Wohnungseigentümergemeinschaft haftet nicht für verzögerte oder mangelhafte Sanierung

Eine Wohnungseigentümerin klagte gegen die Wohnungseigentümergemeinschaft auf Zahlung von Schadensersatz, weil deren Wohnung aufgrund von Sanierungsarbeiten über einen langen Zeitraum unbewohnbar war. Die Sanierung wurde auf einer Eigentümerversammlung beschlossen, die Arbeiten wurden aber erst durch einen neuerlichen Beschluss in Auftrag gegeben und erst nach Verstreichen einer längeren Zeitspanne abgeschlossen. Die betroffene Eigentümerin warf der Gemeinschaft vor, den Sanierungsbeschluss mangelhaft umgesetzt zu haben.

Wird durch eine Gemeinschaft ein Sanierungsbeschluss getroffen, der nicht oder nur unvollständig durchgeführt wird, scheidet eine Haftung der übrigen Wohnungseigentümer oder der Gemeinschaft aus.
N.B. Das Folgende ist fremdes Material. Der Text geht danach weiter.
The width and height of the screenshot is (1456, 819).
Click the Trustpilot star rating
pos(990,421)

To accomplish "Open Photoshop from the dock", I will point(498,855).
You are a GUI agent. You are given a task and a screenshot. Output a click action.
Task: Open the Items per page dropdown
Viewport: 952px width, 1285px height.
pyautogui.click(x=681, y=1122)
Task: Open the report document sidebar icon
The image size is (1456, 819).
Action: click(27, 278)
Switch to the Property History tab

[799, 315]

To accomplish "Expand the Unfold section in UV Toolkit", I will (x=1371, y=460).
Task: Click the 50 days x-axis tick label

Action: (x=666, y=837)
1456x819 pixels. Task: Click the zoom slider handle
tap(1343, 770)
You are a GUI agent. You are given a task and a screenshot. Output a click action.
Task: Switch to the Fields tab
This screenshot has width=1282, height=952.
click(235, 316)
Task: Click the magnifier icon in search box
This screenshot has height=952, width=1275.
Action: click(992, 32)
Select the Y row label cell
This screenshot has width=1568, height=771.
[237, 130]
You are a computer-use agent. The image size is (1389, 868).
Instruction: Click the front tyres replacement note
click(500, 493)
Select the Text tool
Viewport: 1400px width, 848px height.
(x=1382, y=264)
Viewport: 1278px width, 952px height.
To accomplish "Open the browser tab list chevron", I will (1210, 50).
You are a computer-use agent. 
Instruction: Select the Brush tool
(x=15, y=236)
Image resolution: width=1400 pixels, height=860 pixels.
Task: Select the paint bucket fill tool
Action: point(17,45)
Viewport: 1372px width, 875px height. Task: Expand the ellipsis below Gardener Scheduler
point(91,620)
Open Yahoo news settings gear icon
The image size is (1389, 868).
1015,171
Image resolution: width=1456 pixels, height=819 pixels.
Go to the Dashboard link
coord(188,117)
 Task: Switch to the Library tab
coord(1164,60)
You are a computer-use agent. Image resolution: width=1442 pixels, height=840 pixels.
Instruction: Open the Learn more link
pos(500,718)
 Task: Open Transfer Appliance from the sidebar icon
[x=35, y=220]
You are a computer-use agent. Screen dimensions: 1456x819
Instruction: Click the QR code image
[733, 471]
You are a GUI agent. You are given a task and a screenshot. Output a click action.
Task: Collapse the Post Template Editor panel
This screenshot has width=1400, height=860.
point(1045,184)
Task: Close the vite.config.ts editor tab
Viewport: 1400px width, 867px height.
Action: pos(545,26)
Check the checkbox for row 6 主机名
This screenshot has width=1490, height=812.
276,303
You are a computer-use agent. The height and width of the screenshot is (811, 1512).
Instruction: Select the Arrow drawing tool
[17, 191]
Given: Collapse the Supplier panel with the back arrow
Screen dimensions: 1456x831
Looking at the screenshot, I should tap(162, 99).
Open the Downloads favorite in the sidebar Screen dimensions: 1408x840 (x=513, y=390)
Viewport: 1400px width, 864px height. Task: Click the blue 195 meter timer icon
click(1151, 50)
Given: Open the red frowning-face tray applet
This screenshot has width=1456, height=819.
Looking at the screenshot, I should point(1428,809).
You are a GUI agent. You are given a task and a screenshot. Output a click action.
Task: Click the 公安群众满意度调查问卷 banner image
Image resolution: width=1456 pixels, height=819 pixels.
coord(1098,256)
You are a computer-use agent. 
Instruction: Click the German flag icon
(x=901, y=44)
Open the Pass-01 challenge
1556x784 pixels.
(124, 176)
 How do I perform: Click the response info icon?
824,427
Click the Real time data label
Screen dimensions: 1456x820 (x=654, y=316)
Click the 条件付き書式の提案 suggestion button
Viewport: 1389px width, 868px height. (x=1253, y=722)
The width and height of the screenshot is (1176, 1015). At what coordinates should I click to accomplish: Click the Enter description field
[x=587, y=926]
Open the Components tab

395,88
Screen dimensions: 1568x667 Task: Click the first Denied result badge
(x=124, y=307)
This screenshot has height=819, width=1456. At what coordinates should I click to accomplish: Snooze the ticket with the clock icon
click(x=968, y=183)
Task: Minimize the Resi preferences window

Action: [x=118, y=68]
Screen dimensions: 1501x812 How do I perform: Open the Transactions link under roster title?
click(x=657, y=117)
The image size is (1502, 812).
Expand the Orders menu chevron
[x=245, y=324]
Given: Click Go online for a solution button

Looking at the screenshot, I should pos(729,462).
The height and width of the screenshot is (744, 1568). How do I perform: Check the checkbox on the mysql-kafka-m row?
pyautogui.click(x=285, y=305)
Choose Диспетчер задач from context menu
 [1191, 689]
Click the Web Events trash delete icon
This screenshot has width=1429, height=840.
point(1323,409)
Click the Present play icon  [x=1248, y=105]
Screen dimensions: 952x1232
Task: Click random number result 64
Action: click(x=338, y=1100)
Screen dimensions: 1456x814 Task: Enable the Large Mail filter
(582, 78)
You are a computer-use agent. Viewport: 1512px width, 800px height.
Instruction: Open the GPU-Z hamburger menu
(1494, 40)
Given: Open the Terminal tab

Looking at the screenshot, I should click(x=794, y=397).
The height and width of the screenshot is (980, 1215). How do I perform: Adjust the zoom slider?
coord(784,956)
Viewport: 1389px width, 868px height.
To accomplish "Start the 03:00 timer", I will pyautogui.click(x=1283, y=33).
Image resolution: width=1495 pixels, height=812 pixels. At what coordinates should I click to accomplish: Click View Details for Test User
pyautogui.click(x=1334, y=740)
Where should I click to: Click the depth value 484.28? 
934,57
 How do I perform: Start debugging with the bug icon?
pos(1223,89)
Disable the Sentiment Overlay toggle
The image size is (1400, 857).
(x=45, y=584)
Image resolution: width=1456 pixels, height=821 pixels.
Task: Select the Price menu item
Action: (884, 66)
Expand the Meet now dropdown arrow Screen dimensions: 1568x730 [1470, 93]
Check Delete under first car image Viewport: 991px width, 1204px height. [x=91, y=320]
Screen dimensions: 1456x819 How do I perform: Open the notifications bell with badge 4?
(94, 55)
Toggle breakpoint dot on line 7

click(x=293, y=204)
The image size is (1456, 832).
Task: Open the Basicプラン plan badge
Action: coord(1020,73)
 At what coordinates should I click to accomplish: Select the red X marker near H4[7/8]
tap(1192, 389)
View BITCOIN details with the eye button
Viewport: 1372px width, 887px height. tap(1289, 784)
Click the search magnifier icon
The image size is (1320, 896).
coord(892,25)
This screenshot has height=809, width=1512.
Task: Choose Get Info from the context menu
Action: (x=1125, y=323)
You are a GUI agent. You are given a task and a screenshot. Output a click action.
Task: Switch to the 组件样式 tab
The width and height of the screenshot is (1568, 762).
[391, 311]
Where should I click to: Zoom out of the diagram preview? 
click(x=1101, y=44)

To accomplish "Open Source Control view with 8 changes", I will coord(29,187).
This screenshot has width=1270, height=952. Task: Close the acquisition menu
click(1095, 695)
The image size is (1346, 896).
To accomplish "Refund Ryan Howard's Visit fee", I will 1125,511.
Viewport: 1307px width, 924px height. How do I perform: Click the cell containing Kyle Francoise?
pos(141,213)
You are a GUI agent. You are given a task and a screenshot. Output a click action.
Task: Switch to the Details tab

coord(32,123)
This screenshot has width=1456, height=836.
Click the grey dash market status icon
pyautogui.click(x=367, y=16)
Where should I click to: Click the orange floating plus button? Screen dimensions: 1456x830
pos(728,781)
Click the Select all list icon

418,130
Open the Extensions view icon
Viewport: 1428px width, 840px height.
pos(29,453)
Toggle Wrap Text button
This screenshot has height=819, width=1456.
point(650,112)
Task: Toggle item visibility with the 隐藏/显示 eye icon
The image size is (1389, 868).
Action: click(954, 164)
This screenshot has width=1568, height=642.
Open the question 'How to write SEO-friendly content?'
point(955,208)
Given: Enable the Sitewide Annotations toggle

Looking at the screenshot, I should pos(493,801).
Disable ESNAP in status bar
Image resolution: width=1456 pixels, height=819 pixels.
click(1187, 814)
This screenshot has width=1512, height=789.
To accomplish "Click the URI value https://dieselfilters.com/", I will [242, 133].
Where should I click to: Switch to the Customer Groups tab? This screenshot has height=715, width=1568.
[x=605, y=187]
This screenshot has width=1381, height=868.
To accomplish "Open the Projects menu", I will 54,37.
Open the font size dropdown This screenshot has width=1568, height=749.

Ersatzpflichtig ist in einem solchen Fall der Verwalter, da eine Durchführungspflicht der Gemeinschaft für gefasste Beschlüsse nicht besteht. Diese haftet selbst dann nicht, wenn der Verwalter bei der Durchführung des Beschlusses pflichtwidrig handelt. Dies hat der Bundesgerichtshof entschieden.